The series has evolved steadily since. The 1 oz face value dropped from 1,000 Shillings to 100 Shillings in 2006, likely a practical adjustment as more denominations were added. Fractional silver sizes arrived in 2017, and annual production has grown from around 5,000 coins to more than 130,000. The mint has also launched a companion Somalia Leopard series in the same format, pairing an annual design with the same static Somali Republic obverse.

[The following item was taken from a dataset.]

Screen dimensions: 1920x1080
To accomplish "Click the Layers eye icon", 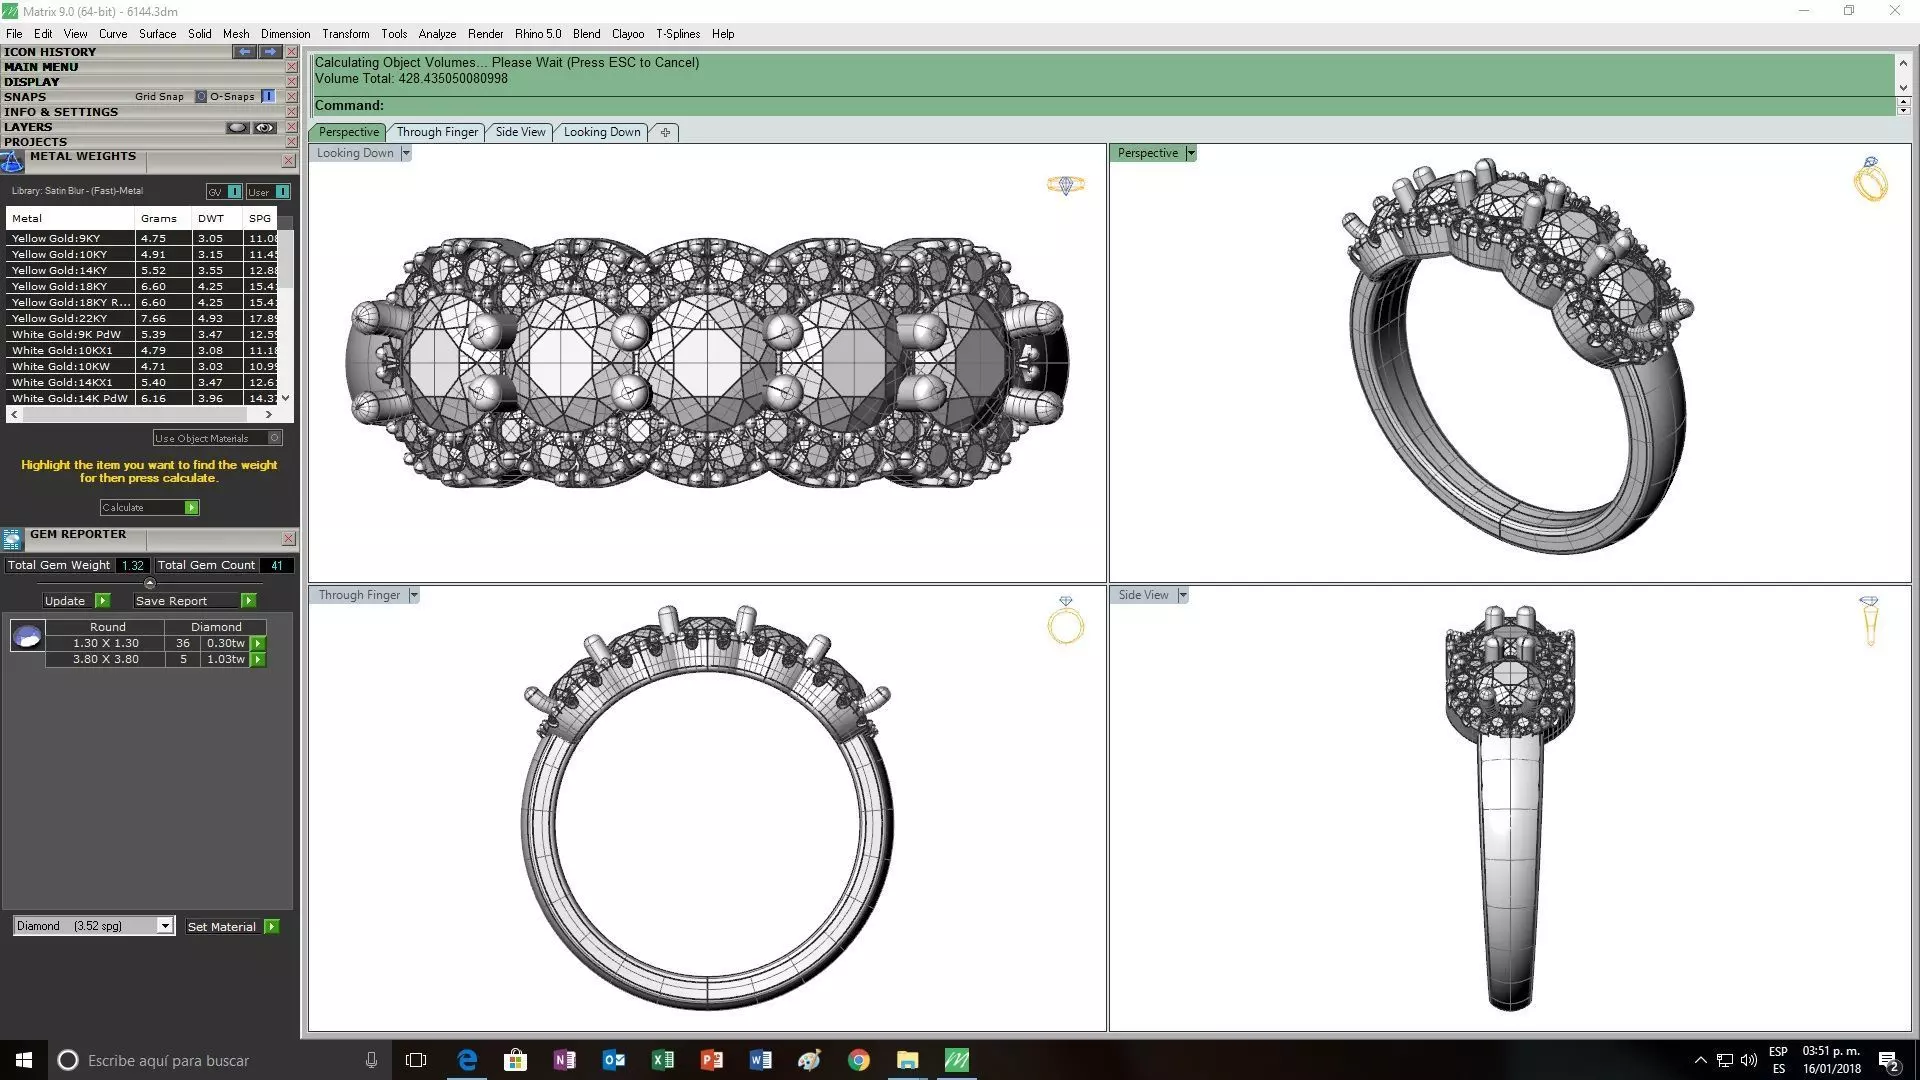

Silver Elephant vs Krugerrand, Kookaburra and Britannia
Against the 1 oz silver Krugerrand, the Elephant trades certainty for variety. The Krugerrand is uncontested South African legal tender with a static design, a moderate premium and low collector appeal; the Elephant carries a higher premium and a contested legal tender status, but its annual design change gives older dates genuine secondary-market upside that the Krugerrand lacks. Both are 999 fine and neither is IRA-eligible in the US.
The Perth Mint's 1 oz silver Kookaburra is the closest like-for-like rival: another 999 fine coin with an annual design change and strong collector appeal. The Kookaburra holds two advantages, undisputed Australian legal tender status and US IRA eligibility, which make it the safer pick for buyers who care about either. The Elephant counters with the wider African Wildlife format and a longer-running annual design tradition from a mint with sovereign credentials.
For UK buyers the 1 oz silver Britannia is the practical benchmark. It is CGT-exempt as UK legal tender, carries a four-feature security suite the Elephant entirely lacks, and has had annual design elements since 2022. The Elephant offers none of those protections, so its case rests on the artwork and vintage appeal. Buyers wanting low-premium silver with no collector angle are better served by the Noah's Ark, which the same comparison shows trading at lower premiums with a static design.